# RM Hammer 2005 Aufbau



## Klappi (20. März 2011)

Hallo zusammen, 

in den letzten Jahren habe ich mein RockyMountain Hammer im wahrsten Sinne des Wortes "verschandelt".

Was ich damit meine sind zum einen die gemischten Komponenten und die schlechte Abstimmung dieser untereinander. 

Hier mal die Teile, welche ich gerne weiterhin verwenden möchte:

RM Hammer Rahmen aus 2005 (anniversery edition in rot)
RockShox Recon SL
Schalthebel SRAM X9
Schaltwerk SRAM X9
Sattel ok
Sattelstütze ok
Lenker und Vorbau ok

Alles andere wird getauscht. Welche Empfehlungen habt ihr bezüglich Antrieb (Kurbel, Kasette, Umwerfer), Bremsen und Laufrädern?

Würde mich über eure Kommentare freuen. Bilder folgen in den nächsten Tagen 

Rahmen ist exakt jener aus dem hier gezeigten Thread.


Beste Grüße,

Peter


----------



## onkel_doc (20. März 2011)

Würde das ganze auch in rot/schwarz aufbauen.

Kleine farbtupfer in grünelox würden gut passen (steuersatz,sattelklemme,tretlager,a-headkappe,schrauben wos geht aus alu in grün)

Gabel sollte bei dem rahmen ned zu hoch bauen, sonst sieht es aus wie eine harley. Stütze vorbau von thomson passt immer gut.

Kurbel oder das ganze paket von sram XO/oder ev. X9.

Lauufräder gibts für mich nur noch ZTR oder FRM die man ohne kit tubless fahren kann (pannensicherheit)

Bremsen entweder ne formula f1 oder ne Hope X2 in silber/rot-elox

Hoffe da ist was dabei für dich.

Übrigens, für ist carbon an einem stahlbike kein problem.


----------



## MTB-News.de




----------



## [email protected] (20. März 2011)

Jepp...

Ich würd mir auch nur schwarze Anbauteile dranbauen.
Mit den Farbtupfern wäre ich vorsichtig, wobei die Idee generell gut ist.


----------



## Klappi (26. März 2011)

Hi zusammen,

vielen Dank für eure bisherigen Antworten. Ich war die letzten Tage gut unterwegs, daher erst jetzt meine Gedanken.

Hab mich ein wenig umgeschaut. Interessant erscheint mir neben der x9 Kurbel auch die RaceFace Deus aus 2010 in Lited Rum Red. Könnte ganz gut zum Rahmen passen... oder beißt sich des? Alternativ auch die Variante in schwarz / rot

Umwerfer werde ich einen x9 er verbauen. Hier bin ich nur mit den gesamten Varianten verunsichert ... high mount, low mount, top pull etc ... Kennt ihr euch damit aus? Hilfe wäre super 

Was spricht für die genannten Bremsen Formula und Hope? Wie schaut es mit der Elixir CR aus? Ist aus der x9 Serie.

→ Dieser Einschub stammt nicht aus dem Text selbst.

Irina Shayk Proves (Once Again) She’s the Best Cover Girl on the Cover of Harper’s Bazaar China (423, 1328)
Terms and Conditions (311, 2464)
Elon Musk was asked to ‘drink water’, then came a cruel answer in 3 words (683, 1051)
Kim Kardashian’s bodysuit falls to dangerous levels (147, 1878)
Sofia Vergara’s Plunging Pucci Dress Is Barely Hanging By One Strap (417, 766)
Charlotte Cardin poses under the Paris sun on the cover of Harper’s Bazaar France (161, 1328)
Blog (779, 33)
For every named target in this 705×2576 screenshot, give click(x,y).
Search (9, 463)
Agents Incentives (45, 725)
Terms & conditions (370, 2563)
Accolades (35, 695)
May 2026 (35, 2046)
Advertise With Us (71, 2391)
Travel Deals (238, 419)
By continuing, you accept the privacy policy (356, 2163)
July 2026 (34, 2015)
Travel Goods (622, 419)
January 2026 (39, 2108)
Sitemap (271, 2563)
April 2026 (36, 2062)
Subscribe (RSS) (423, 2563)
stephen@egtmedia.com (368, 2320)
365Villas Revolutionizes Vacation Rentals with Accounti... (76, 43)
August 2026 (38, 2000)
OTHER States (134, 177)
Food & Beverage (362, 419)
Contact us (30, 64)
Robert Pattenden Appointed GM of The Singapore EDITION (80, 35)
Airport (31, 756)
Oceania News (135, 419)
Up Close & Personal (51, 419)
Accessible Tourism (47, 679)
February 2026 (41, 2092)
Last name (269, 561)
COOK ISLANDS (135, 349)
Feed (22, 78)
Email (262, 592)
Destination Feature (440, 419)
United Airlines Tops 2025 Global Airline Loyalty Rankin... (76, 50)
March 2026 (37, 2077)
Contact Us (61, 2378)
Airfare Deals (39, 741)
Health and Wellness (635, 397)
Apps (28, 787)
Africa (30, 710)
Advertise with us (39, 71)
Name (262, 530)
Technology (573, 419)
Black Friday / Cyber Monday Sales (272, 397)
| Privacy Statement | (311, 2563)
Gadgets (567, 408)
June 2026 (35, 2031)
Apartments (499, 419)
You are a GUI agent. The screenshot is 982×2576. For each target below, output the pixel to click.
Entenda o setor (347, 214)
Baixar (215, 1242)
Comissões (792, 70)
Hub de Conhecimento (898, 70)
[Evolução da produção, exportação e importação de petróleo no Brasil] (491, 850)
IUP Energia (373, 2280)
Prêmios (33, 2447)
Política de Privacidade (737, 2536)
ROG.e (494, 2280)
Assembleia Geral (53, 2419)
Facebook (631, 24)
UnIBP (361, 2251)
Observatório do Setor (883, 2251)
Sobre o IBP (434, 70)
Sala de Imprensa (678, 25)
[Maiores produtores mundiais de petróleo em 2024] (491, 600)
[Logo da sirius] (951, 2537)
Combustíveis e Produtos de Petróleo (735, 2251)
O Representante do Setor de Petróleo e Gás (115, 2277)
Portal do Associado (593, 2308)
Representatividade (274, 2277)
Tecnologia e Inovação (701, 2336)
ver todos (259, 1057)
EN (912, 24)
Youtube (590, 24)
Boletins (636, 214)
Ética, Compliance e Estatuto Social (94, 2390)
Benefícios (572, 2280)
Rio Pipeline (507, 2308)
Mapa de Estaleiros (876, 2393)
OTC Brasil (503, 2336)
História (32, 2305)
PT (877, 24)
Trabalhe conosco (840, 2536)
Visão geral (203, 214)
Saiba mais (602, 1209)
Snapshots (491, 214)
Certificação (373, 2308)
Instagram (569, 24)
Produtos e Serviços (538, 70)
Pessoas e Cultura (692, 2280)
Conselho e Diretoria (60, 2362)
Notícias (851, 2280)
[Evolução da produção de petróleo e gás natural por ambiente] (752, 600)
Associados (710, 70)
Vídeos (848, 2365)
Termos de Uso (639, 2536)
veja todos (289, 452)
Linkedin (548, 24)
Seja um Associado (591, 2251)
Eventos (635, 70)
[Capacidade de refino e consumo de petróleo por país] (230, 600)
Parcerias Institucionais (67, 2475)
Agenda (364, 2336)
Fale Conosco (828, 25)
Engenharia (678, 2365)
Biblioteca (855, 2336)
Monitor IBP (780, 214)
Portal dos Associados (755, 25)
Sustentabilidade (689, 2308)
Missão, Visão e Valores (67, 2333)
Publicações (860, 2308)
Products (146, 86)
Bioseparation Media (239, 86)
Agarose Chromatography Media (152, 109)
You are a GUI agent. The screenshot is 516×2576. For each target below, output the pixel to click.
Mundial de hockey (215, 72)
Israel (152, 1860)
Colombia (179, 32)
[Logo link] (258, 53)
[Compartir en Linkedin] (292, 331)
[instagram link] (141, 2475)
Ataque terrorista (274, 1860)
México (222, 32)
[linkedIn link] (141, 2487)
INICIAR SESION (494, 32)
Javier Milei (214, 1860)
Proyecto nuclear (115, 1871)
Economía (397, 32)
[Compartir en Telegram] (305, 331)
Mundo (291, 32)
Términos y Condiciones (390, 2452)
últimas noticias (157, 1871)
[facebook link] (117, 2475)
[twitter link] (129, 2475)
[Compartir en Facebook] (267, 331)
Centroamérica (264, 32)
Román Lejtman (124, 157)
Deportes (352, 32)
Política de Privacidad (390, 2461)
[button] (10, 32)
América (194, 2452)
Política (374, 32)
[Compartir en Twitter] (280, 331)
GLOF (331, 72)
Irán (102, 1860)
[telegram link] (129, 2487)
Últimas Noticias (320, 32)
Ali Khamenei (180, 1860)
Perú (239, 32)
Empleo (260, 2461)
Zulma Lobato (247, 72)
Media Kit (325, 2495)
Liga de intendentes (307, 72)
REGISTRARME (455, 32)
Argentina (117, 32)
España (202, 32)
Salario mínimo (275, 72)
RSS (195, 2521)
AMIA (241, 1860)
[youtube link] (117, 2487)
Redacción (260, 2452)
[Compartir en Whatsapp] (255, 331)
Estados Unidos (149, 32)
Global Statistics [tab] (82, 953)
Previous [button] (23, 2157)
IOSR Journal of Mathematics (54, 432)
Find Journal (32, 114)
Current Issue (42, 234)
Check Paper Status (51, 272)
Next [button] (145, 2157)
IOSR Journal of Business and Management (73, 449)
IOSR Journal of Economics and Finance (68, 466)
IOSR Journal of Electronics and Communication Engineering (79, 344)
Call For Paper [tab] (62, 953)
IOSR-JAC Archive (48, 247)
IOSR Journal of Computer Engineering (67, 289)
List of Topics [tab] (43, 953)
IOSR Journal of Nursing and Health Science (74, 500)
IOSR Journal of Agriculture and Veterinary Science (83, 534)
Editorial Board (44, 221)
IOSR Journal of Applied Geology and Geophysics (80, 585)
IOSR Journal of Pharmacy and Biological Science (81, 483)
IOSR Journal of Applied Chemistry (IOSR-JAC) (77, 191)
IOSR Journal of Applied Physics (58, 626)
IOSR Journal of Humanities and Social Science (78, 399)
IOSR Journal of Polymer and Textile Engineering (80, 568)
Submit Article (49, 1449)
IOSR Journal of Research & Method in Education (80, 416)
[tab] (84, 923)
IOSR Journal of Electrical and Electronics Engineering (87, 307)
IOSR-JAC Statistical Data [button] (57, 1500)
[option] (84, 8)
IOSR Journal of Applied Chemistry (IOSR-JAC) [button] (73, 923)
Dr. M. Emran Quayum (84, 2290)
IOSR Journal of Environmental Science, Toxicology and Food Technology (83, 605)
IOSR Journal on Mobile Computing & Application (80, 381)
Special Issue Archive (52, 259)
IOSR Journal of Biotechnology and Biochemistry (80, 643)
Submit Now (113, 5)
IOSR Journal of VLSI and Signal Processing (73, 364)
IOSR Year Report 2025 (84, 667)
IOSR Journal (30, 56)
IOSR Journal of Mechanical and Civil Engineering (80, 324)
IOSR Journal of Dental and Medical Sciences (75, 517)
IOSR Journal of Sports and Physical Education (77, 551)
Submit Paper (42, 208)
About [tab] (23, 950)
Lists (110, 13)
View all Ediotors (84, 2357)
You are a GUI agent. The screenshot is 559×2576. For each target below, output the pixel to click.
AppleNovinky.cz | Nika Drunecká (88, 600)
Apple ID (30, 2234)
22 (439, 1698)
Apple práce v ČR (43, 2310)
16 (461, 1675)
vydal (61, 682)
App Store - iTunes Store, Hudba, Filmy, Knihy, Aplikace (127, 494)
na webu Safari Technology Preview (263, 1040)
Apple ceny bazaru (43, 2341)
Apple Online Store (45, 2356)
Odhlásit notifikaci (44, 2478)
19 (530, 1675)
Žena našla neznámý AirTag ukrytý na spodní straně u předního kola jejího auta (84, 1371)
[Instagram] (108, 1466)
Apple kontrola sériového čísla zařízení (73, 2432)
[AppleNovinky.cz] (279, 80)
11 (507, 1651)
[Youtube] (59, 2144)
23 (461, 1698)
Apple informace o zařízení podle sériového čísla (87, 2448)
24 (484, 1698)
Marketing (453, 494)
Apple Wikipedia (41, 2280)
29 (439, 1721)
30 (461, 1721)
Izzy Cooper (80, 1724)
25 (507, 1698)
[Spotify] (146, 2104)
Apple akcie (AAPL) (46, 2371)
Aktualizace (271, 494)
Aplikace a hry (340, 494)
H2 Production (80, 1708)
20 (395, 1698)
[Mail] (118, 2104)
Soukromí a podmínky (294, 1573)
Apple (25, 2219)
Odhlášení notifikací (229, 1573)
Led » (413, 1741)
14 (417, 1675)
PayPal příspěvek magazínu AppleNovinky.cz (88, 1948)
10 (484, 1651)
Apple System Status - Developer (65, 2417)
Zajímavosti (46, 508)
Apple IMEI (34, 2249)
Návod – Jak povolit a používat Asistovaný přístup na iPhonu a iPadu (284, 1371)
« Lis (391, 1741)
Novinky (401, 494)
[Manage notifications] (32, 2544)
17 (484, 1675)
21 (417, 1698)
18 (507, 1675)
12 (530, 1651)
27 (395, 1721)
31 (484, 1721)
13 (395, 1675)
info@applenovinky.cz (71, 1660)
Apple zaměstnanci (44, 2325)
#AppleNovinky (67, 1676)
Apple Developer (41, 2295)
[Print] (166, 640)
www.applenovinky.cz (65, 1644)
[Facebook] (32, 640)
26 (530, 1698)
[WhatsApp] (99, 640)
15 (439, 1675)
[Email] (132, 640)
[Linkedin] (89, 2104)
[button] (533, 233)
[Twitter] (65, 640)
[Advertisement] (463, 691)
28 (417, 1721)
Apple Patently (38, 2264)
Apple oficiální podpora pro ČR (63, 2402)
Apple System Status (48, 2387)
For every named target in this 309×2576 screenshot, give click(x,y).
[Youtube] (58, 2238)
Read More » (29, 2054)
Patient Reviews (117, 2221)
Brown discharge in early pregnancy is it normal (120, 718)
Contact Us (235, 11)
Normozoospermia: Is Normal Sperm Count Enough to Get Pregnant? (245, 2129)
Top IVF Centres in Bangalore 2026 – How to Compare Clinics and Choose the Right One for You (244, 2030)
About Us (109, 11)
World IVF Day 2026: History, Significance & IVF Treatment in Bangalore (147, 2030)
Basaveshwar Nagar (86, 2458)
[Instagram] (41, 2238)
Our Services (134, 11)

Besten Dank für euren Input!

Peter


----------



## Klappi (2. April 2011)

Hallo zusammen, 

vorweg eine kurze Info: Bilder der Rahmen / Gabel Kombi folgen in Kürze!

Kann mir einer bei der Farbkombi unter die Arme greifen? Momentan sticht mir die Elixir CR ins Auge - in rot. 

Ist der Farbton mit dem meines RM Hammer in Einklang oder beißen die sich gegenseitig?

Vielen Dank für eure Hilfe!

Peter


----------



## Klappi (18. April 2011)

Hi zusammen,

so, nun die versprochenen Bilder und ein paar Updates. 

Die Elixir CR hatte ich in rot bestellt, beißt sich aber sowas von mit der Rahmenfarbe, dass ich sie wieder zurück geschickt habe. Jetzt kommt das Set in schwarz.

Als LRS habe ich mich für die Mavic Crossride Disc entschieden. Kurbel ist eine x.9 3.3 geworden. 

Somit sind fast alle Teile zusammen und am Osterwochenende wird gebastelt 

Freue mich auf eure Kommentare... 






















Wer hat ne gute Idee für die hinteren Cantisockel?

Beste Grüße, 

Peter


----------



## onkel_doc (19. April 2011)

Entweder abschleifen/lackieren oder dann einfach stopfen drauf und so fahren...man weiss ja nie obs dann mal wieder mit cantis gefahren wird.

rot/weiss/schwarz würde ich es aufbauen. Hätte jatzt weisse bremsen und weisse kurbel/vorbau bestellt.

wird sicher schön


----------



## Klappi (19. April 2011)

Recht haste mit den weißen Teilen  Hatte schon die x.9 Kurbel in weiß im Warenkorb... dann doch für die schwarz/grau Variante entschieden --> an der Kabel und in den Aufschriften am Rahmen findet sich dies gleichfalls wieder.

Die Cantis bekommen "Überzieher" - abmachen und drüber lackieren ist es mir nicht wert... und die paar Gramm  Leichtbau ist eh was andres 

Freu mich über weitere Kommentare... nach Ostern folgen dann weitere Bilder eines, hoffentlichen, kompletten Bikes


----------



## onkel_doc (20. April 2011)

Schade, das mit der X9 in weiss wäre goil gewesen. Im "velomarkt" bietet gerade jemand ne weisse deus an. Hab mir eine gekrallt für meinen neuen stahlaufbau.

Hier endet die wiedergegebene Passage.